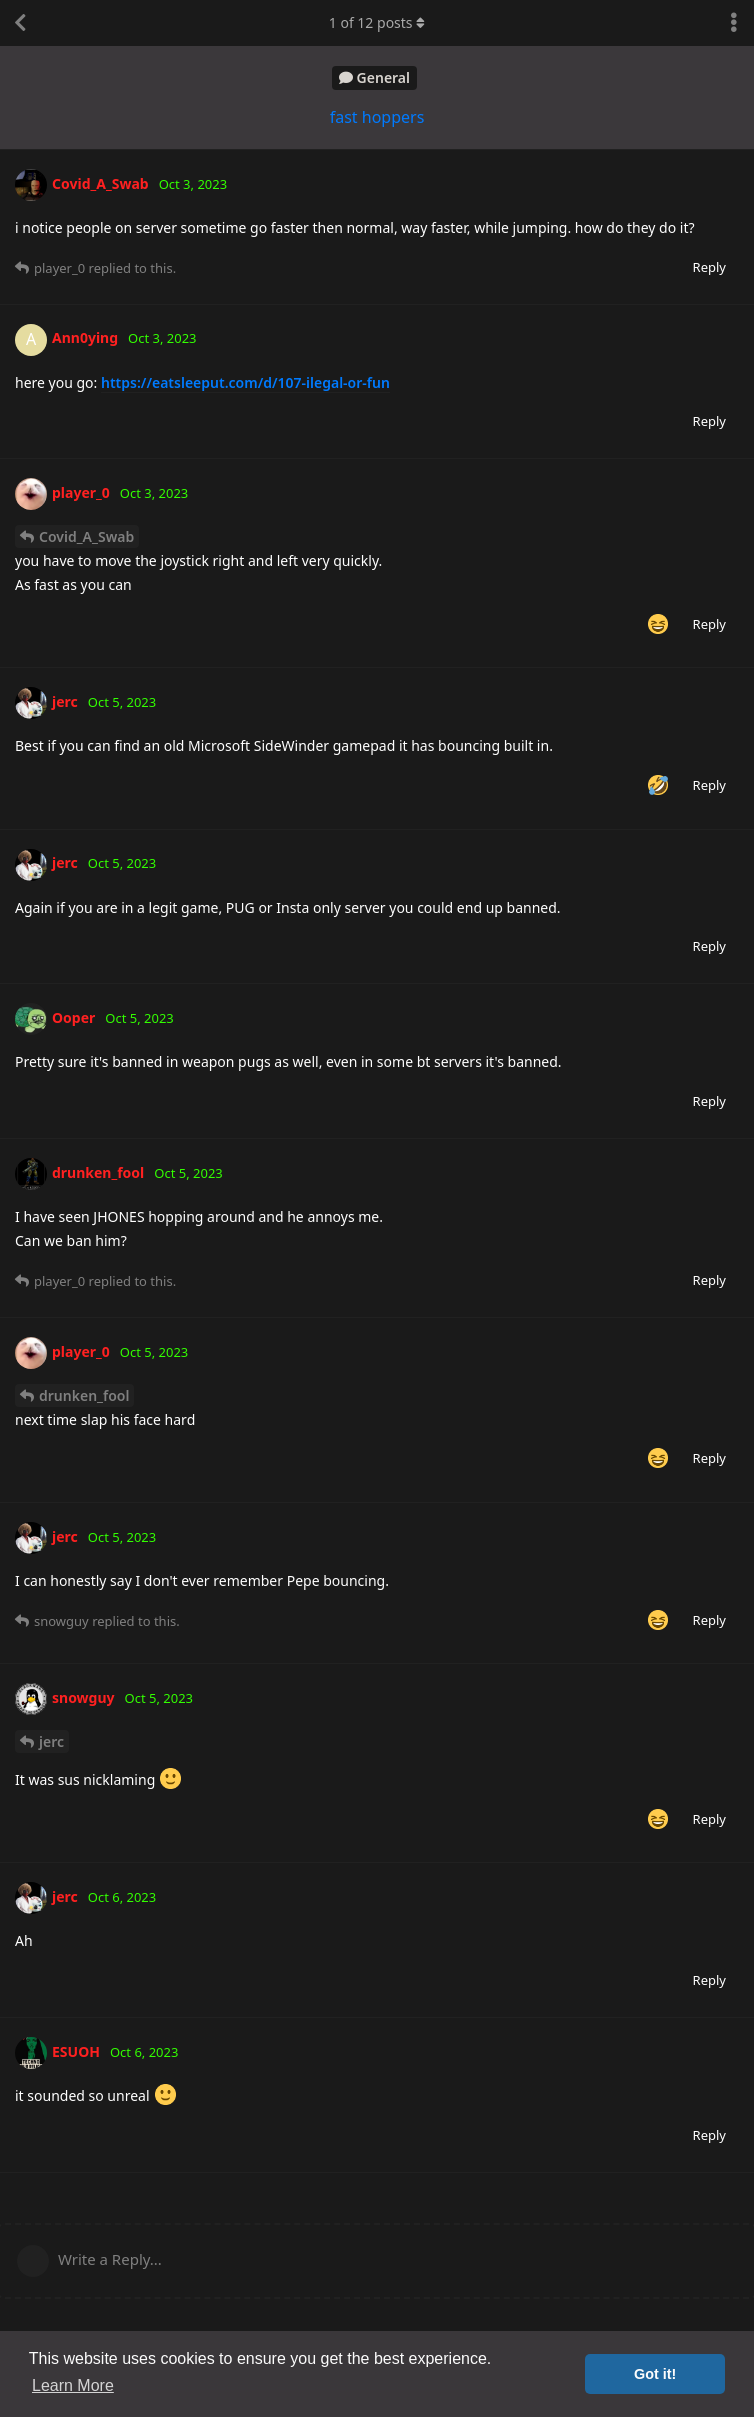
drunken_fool (84, 1395)
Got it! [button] (655, 2374)
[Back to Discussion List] (20, 23)
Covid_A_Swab (86, 536)
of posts (377, 22)
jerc (51, 1741)
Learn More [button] (73, 2385)
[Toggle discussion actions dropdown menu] (734, 23)
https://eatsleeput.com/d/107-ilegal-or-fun (245, 382)
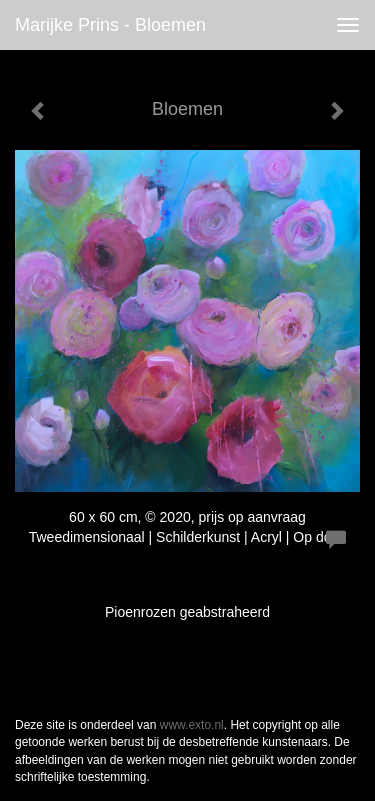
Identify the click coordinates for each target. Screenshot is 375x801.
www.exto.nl (192, 725)
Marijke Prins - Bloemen (110, 25)
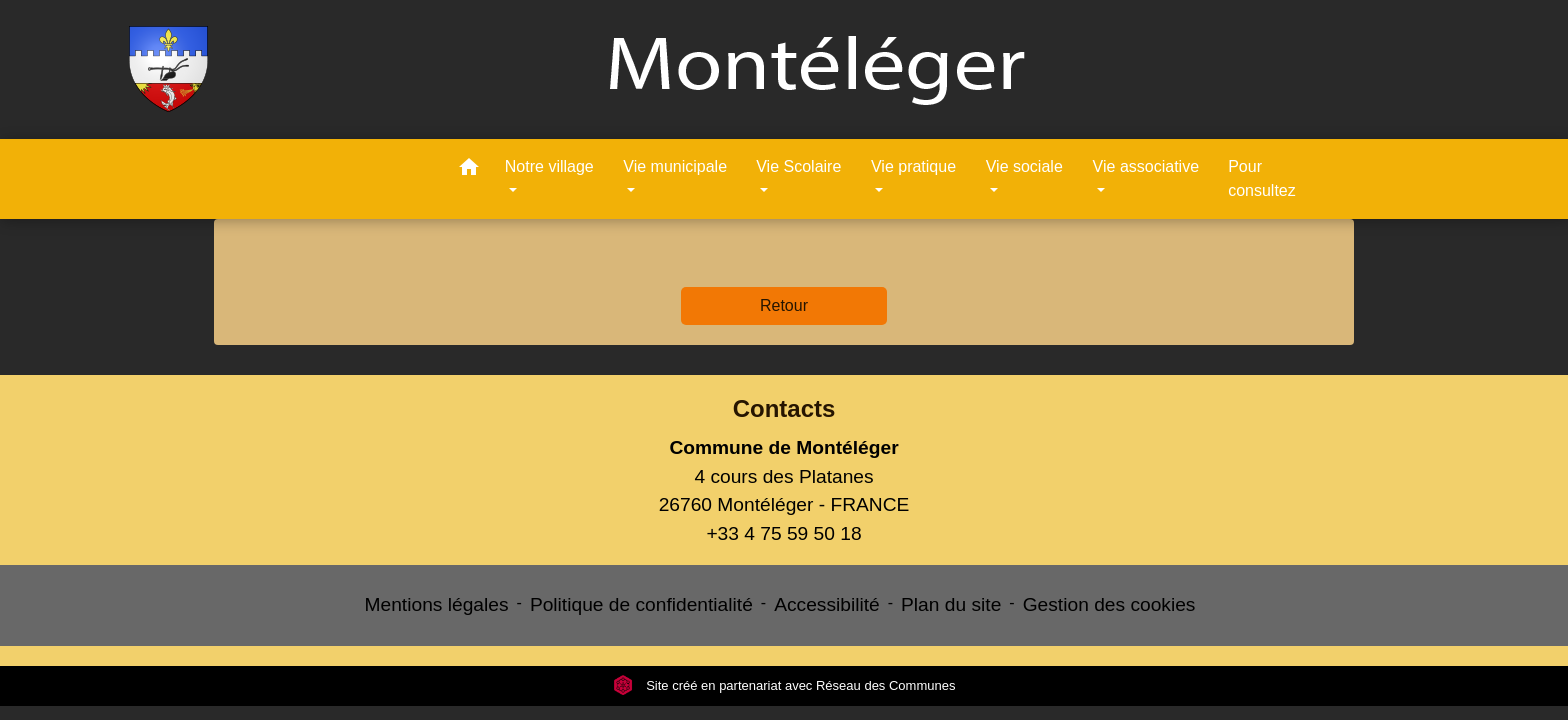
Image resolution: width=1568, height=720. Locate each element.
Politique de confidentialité (641, 604)
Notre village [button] (549, 166)
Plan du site (951, 604)
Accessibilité (827, 604)
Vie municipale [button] (675, 166)
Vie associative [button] (1146, 166)
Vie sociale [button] (1024, 166)
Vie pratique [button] (913, 166)
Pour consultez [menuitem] (1262, 178)
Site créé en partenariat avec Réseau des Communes (784, 685)
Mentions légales (437, 604)
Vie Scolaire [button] (798, 166)
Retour (784, 305)
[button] (469, 170)
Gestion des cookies (1109, 604)
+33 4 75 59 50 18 (783, 533)
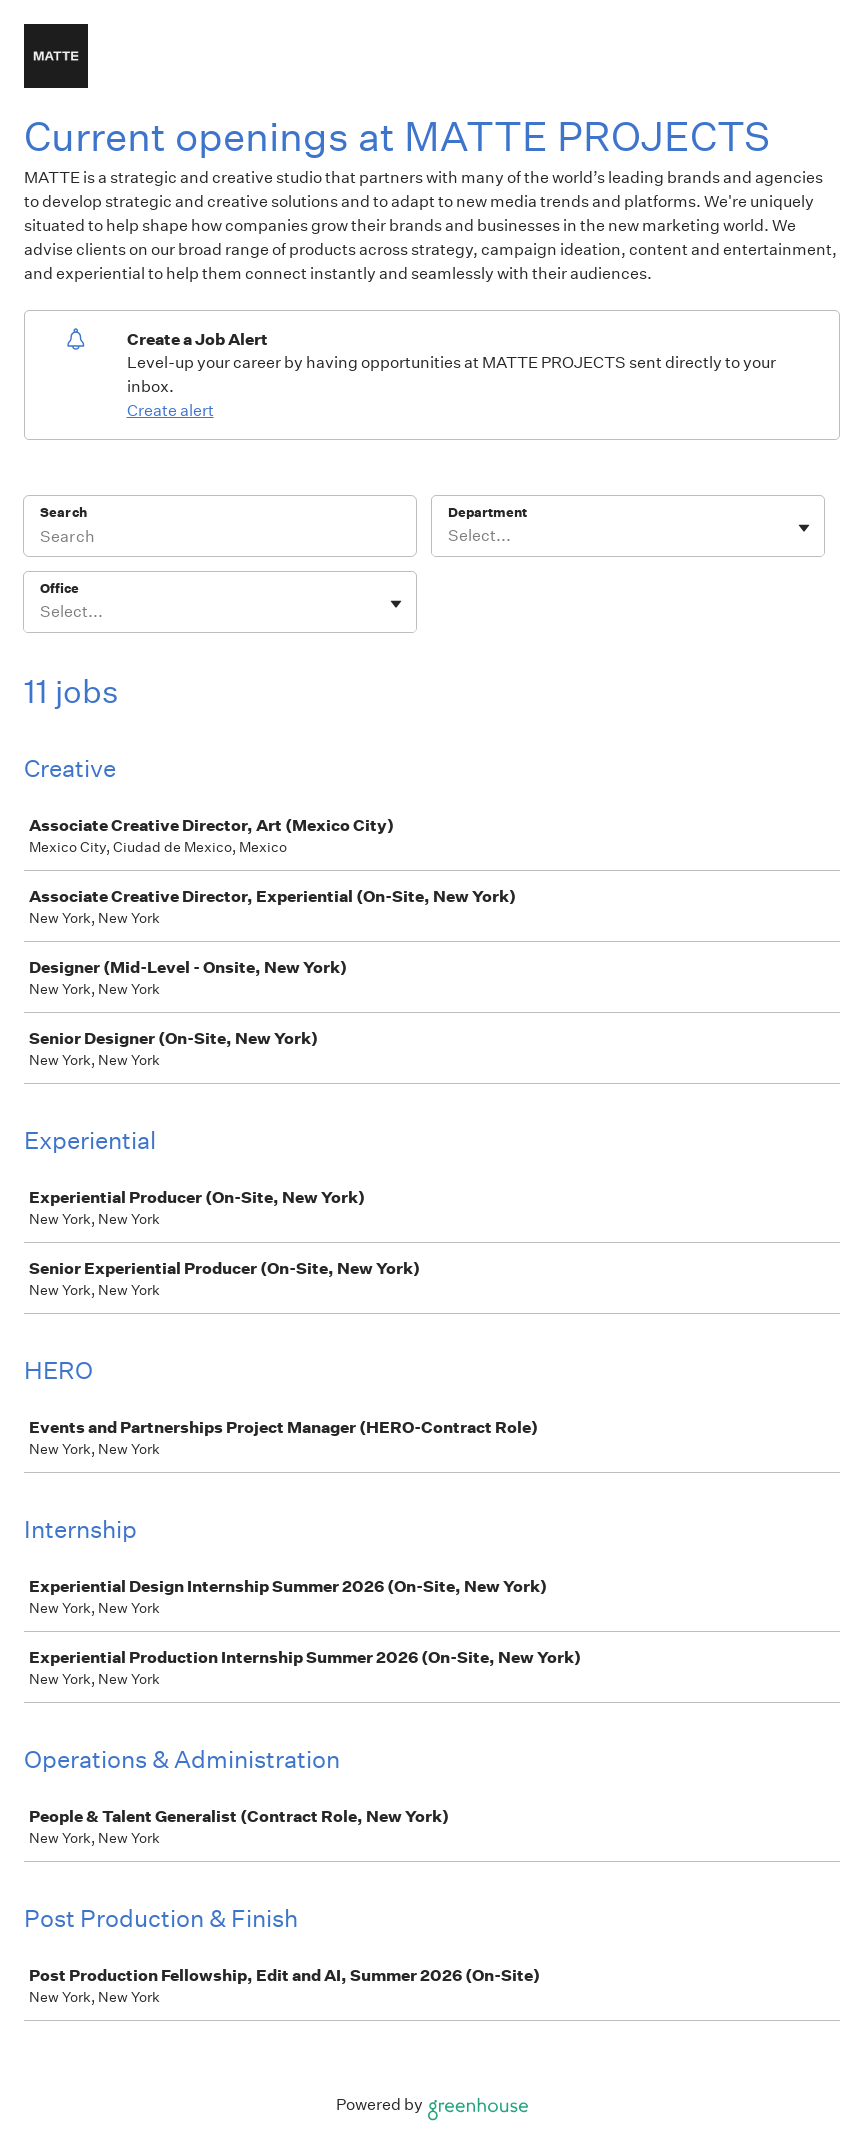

---------------

▸ **PROBLEM TO SOLVE**: Lay out the lines between the ones holding "[Back to Discussion List] (20, 23)" and "Marijke Prins - Bloemen (110, 25)", inclusive, as a two-column CSV headed text and answer. Put each value in one quoted field with line breaks turned into spaces, and leave the pictures out.

▸ **ANSWER FOR THE TASK**:
text,answer
"[Back to Discussion List]","(20, 23)"
"Covid_A_Swab","(86, 536)"
"of posts","(377, 22)"
"jerc","(51, 1741)"
"Learn More [button]","(73, 2385)"
"[Toggle discussion actions dropdown menu]","(734, 23)"
"https://eatsleeput.com/d/107-ilegal-or-fun","(245, 382)"
"Identify the click coordinates for each target. Screenshot is 375x801. www.exto.nl","(192, 725)"
"Marijke Prins - Bloemen","(110, 25)"